Vulpro now cares for around 300 individual birds, making it the world’s largest African vulture Captive Breeding Programme. Credit: Supplied

Twenty vulture chicks born during the current breeding season at Shamwari Private Game Reserve represent a major milestone for vulture conservation in South Africa.

What makes this achievement particularly significant is Vulpro’s approach: using non-releasable birds, often injured by energy infrastructure, as breeding stock to prevent vulture extinction.

According to a statement issued by Vulpro, an organisation dedicated to safeguarding Africa’s vulture populations through rescue, the breeding season began on 1 July, with more births expected before the season ends in mid-August.

Vulpro’s unique approach eliminates ethical concerns about removing healthy birds from fragile wild populations while giving meaningful purpose to injured raptors that would otherwise require lifelong care.

“What’s so special about our programme,” says Kerri Wolter, CEO of Vulpro, “is that all our non-releasable disabled birds still have value. They’re not just sitting in an enclosure being viewed or kept on an asset register with a price tag on their headsโ€”they contribute to their wild counterparts’ survival.”

The breeding success comes after Vulpro completed the largest vulture relocation ever undertaken, transporting 160 birds across 1,042km from their facility in Hartebeespoort to enclosures at Shamwari.

The conservation challenge is immense. African vultures face an uphill battle for survival that extends far beyond human-induced threats like poisoning, powerline and wind turbine collisions. Vultures are naturally slow to reproduce, creating a perfect storm for population collapse.

The reproductive statistics are sobering: vultures lay only one egg per year during breeding season. Cape Vultures reach sexual maturity at approximately seven years old, White-Backed Vultures from five years, and Lappet-faced Vultures often longer than seven years.

“With such low reproductive rates, we cannot sustain the current losses,” Wolter explains. “Even in ideal wild conditions, survival rates from egg to adult hover around just 5%. When combined with human threats, the mathematics of extinction become stark.”

Vulpro now cares for around 300 individual birds, making it the world’s largest African vulture Captive Breeding Programme. Many of these breeding birds are victims of energy infrastructure collisions who, while unable to return to the wild due to injuries or disabilities, can still contribute to their species’ survival through reproduction.

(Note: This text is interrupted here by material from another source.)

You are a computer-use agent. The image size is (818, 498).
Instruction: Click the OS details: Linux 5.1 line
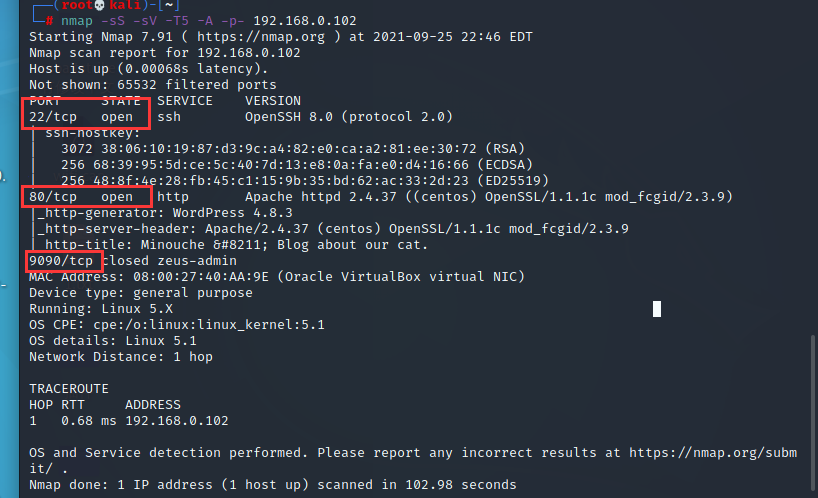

This approach has grown into what Wolter describes as “a national asset.” Genetic diversity within the breeding stock, sourced from birds across different regions, ensures a robust foundation for future generations while simultaneously addressing the critical need to prevent population collapse.

“We need to prevent extinction whilst simultaneously addressing the threats,” Wolter adds. “When vultures reduce to critical levels, they also stop breeding.”